White Township is an urban township in Saint Louis County, Minnesota, United States. The population was 3,136 at the 2020 census.

Saint Louis County Highways 100 and
110; State Highway 135 (MN 135); and Vermilion Trail (County 4) are four of the main routes in the township.

The unincorporated communities of Palo and Pineville are both located within the township.

The city of Aurora is located within White Township geographically but is a separate entity. Biwabik and Hoyt Lakes are nearby.

==History==
White Township was named for an official at the local Kimberly Mining Company.

==Geography==
According to the United States Census Bureau, the township has a total area of 113.4 sqmi; 109.2 sqmi is land and 4.2 sqmi, or 3.72%, is water.

Several lakes, rivers, and scenic nature trails are located within the township. The Saint Louis River and the Partridge River both flow through White Township. The Embarrass River flows through the northwest corner of the township. Water Hen Creek flows through the southeast part of the township. Mud Hen Creek briefly flows through the southwest corner of the township. First Creek and Second Creek also flow through the township.

===Adjacent townships, cities, and communities===
The following are adjacent to White Township:

- Colvin Township (south)
- The unincorporated community of Markham (south)
- Mud Hen Lake Unorganized Territory (southwest)
- The unincorporated community of Makinen (southwest)
- Tikander Lake Unorganized Territory (west)
- Biwabik Township (west)
- The city of Biwabik (west)
- Hay Lake Unorganized Territory (west)
- Pike Township (northwest)
- Embarrass Township (north)
- The unincorporated community of Embarrass (north)
- Waasa Township (northeast)
- The city of Hoyt Lakes (east)
- Hush Lake Unorganized Territory (east)
- Linwood Lake Unorganized Territory (southeast)
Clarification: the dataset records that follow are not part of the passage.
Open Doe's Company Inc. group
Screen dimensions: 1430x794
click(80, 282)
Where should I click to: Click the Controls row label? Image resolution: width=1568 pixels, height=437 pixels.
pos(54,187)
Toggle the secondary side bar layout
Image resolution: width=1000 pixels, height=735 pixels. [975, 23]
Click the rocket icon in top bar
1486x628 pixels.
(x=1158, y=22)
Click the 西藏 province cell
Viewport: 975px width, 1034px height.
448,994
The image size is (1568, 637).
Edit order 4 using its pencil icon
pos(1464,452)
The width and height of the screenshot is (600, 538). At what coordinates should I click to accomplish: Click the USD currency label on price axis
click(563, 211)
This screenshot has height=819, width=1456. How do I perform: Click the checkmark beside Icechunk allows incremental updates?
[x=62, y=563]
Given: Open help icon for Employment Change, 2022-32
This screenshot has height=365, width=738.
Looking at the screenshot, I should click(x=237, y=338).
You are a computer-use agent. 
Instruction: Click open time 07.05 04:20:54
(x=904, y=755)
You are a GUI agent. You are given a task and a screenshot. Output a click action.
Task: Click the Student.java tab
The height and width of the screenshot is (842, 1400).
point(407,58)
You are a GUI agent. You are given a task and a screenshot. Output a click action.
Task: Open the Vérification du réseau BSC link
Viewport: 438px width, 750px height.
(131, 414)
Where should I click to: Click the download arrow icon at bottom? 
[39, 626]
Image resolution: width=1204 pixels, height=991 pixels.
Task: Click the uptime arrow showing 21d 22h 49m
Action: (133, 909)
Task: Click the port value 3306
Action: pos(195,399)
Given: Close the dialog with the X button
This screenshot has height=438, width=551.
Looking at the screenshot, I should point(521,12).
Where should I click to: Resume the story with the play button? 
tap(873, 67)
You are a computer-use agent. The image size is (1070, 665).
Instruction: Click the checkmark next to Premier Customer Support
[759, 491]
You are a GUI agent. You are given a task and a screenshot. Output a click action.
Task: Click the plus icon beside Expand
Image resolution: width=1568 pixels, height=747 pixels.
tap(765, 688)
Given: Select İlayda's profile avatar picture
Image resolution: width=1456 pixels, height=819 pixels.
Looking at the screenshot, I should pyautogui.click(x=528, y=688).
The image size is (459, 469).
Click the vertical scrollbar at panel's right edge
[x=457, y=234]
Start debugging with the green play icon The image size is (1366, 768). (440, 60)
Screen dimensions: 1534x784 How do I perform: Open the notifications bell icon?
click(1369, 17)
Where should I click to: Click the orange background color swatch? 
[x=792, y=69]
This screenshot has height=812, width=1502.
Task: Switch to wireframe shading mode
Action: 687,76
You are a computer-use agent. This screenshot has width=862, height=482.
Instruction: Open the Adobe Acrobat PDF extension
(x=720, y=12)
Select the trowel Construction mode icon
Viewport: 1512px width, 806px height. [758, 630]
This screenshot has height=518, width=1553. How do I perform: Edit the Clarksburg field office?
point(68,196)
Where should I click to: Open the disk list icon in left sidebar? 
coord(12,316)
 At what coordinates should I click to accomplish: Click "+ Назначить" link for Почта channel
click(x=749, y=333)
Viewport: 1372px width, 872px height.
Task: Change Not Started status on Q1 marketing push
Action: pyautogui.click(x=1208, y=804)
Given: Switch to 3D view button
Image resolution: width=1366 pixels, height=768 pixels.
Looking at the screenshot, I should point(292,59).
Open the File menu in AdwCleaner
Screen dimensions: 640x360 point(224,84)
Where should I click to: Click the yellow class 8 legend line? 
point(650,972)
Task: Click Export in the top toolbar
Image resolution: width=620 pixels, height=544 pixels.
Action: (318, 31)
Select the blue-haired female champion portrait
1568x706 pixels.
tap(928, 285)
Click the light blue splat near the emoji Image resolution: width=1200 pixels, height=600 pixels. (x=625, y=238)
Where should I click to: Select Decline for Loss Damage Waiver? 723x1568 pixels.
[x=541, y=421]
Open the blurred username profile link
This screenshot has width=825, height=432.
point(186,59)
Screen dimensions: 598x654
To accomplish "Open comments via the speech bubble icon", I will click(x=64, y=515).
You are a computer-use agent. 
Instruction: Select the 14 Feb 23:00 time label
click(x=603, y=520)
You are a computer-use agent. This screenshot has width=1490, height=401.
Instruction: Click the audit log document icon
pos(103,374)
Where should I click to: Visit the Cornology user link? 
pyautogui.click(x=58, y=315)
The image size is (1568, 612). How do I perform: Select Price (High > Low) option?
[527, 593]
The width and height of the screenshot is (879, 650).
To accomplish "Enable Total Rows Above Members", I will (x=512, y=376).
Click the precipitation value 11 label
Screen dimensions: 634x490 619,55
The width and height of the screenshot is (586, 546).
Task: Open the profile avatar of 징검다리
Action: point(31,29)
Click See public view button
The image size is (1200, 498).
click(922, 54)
===Unincorporated communities===
- Palo
- Pineville

White Township covers an enormous area. Saint Louis County Highway 100 runs north–south through the central and south–central portions of White Township. MN 135 runs north–south through the northern portion of White Township. MN 135 continues north to Embarrass Township. County Highway 110 runs east–west through the east-central portion of White Township. Highway 110 continues east to Hoyt Lakes. Vermilion Trail (County 4) passes through the southwest corner of White Township.

Townline Road–County Highway 16 (CR 16) runs east–west along White Township's southern boundary line with adjacent Colvin Township and the nearby community of Markham.

==Demographics==
As of the census of 2000, there were 3,477 people, 1,466 households, and 976 families residing in the township. The population density was 31.8 PD/sqmi. There were 1,645 housing units at an average density of 15.1/sq mi (5.8/km^{2}). The racial makeup of the township was 98.13% White, 0.03% African American, 0.43% Native American, 0.32% Asian, 0.03% from other races, and 1.06% from two or more races. Hispanic or Latino of any race were 0.43% of the population.

There were 1,466 households, out of which 23.9% had children under the age of 18 living with them, 56.1% were married couples living together, 6.6% had a female householder with no husband present, and 33.4% were non-families. 29.4% of all households were made up of individuals, and 14.3% had someone living alone who was 65 years of age or older. The average household size was 2.32 and the average family size was 2.83.

In the township, the population was spread out, with 21.3% under the age of 18, 7.0% from 18 to 24, 23.0% from 25 to 44, 29.1% from 45 to 64, and 19.6% who were 65 years of age or older. The median age was 44 years. For every 100 females, there were 100.8 males. For every 100 females age 18 and over, there were 101.8 males.

The median income for a household in the township was $37,529, and the median income for a family was $45,257. Males had a median income of $43,854 versus $24,167 for females. The per capita income for the township was $19,431. About 7.2% of families and 10.1% of the population were below the poverty line, including 21.5% of those under age 18 and 4.9% of those age 65 or over.